EXTRAIT FOURNI =>

##############################

Rutebeuf… N’hésitez pas à l’écouter chanté par Ferré ou Joan Baez…
En parlant de Ferré et de Joan Baez, me revient en mémoire ce mois de mai 1968. L’année scolaire attendait d’en finir, alanguie aux chaleurs printanières. Je devais être en sixième au lycée d’El Jadida. Mes parents et leurs amis avaient chaque soir, chaque matin, partout où ils allaient, même le dimanche à la plage, l’oreille collée au petit poste de radio qui reliait les français de « là-bas » à la métropole. Malgré mon jeune âge et contrairement aux habitudes éducatives de l’époque, ma mère et mon père me parlaient de politique et me laissaient poser des questions. Curieux par nature, je ne manquais jamais l’occasion de demander à comprendre. Mai 68… «Mon » mai 68…
La France cessait de s’ennuyer. Du noir et blanc elle passait à la couleur… La jeunesse se révoltait. Les usines une à une arrêtaient de produire. À Paris, Europe numéro 1, RTL, Radio Monte-Carlo – les radios indépendantes du pouvoir – relataient les manifestations, les barricades. Des noms revenaient souvent dans les conversations des parents : Cohn-Bendit, Geismar, Sauvageot, Pompidou, de Gaulle, la rue Gay-Lussac, la Sorbonne, le Quartier Latin – tiens, on parlait encore latin à Paris ? Bientôt certains amis d’avant les événements se verront moins, se fâcheront. Mes parents étaient « soixante-huitards », mon père dans sa jeunesse avait été trotskyste. Je ne savais pas du tout ce que cela signifiait. C’était mon père et cela me suffisait.

##############################

DONNÉES SOURCES =>
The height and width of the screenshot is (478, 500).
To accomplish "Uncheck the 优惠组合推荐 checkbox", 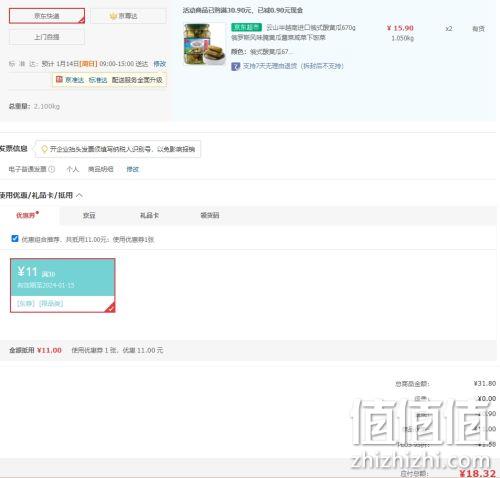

##############################

PROBLÈME POSÉ =>
Recopiez intégralement l'extrait consacré à Mai 68, sans en modifier un seul mot. Seul l'extrait doit servir de référence.

RÉSULTAT COMPLET =>
Rutebeuf… N’hésitez pas à l’écouter chanté par Ferré ou Joan Baez…
En parlant de Ferré et de Joan Baez, me revient en mémoire ce mois de mai 1968. L’année scolaire attendait d’en finir, alanguie aux chaleurs printanières. Je devais être en sixième au lycée d’El Jadida. Mes parents et leurs amis avaient chaque soir, chaque matin, partout où ils allaient, même le dimanche à la plage, l’oreille collée au petit poste de radio qui reliait les français de « là-bas » à la métropole. Malgré mon jeune âge et contrairement aux habitudes éducatives de l’époque, ma mère et mon père me parlaient de politique et me laissaient poser des questions. Curieux par nature, je ne manquais jamais l’occasion de demander à comprendre. Mai 68… «Mon » mai 68…
La France cessait de s’ennuyer. Du noir et blanc elle passait à la couleur… La jeunesse se révoltait. Les usines une à une arrêtaient de produire. À Paris, Europe numéro 1, RTL, Radio Monte-Carlo – les radios indépendantes du pouvoir – relataient les manifestations, les barricades. Des noms revenaient souvent dans les conversations des parents : Cohn-Bendit, Geismar, Sauvageot, Pompidou, de Gaulle, la rue Gay-Lussac, la Sorbonne, le Quartier Latin – tiens, on parlait encore latin à Paris ? Bientôt certains amis d’avant les événements se verront moins, se fâcheront. Mes parents étaient « soixante-huitards », mon père dans sa jeunesse avait été trotskyste. Je ne savais pas du tout ce que cela signifiait. C’était mon père et cela me suffisait.